Look through the records below and collect all lines that hold the string "computer".

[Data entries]
>>>>>
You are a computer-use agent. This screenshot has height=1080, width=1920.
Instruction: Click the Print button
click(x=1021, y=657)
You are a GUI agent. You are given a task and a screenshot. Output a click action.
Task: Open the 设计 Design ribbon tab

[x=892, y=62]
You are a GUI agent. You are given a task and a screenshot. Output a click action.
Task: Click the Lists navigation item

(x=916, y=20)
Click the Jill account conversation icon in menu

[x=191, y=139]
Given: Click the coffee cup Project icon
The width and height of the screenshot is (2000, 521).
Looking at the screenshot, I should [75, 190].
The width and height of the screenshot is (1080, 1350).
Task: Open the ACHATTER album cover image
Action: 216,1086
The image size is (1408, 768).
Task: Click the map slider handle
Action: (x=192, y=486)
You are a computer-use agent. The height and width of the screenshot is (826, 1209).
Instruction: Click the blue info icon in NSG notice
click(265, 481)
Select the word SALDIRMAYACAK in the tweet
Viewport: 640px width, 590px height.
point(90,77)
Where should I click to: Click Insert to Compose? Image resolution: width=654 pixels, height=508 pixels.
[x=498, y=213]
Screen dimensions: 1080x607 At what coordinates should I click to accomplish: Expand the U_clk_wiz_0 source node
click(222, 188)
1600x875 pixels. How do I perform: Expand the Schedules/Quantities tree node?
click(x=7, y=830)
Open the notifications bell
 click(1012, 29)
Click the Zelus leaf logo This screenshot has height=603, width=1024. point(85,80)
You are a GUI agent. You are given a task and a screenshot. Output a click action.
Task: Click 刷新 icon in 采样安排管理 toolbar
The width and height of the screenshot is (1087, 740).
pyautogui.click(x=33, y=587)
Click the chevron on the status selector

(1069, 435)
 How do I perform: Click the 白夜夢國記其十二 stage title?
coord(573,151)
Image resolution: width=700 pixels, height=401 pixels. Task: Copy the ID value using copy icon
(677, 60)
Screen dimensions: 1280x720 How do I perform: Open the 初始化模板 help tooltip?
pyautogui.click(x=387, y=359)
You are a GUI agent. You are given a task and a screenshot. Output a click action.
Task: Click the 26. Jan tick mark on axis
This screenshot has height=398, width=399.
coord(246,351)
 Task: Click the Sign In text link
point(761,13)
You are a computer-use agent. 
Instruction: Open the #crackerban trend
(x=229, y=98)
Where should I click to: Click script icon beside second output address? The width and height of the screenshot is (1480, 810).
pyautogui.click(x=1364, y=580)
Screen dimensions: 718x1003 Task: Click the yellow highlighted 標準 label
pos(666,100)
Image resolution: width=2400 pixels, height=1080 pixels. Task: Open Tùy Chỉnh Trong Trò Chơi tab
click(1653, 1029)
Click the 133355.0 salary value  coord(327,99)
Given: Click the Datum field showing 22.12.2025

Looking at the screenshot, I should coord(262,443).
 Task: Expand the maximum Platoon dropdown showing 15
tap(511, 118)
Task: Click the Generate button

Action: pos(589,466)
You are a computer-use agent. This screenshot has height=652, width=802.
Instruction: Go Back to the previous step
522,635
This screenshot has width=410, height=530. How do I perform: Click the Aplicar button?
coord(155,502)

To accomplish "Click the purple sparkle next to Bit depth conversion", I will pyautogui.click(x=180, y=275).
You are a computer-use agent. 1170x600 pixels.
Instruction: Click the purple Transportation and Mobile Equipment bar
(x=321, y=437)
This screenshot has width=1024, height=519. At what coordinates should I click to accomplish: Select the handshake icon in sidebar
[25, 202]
<<<<<
- Solution to the problem -
You are a computer-use agent. This screenshot has height=1080, width=1920.
You are a computer-use agent. The height and width of the screenshot is (826, 1209).
You are a computer-use agent. 
You are a computer-use agent. This screenshot has height=652, width=802.
You are a computer-use agent. 1170x600 pixels.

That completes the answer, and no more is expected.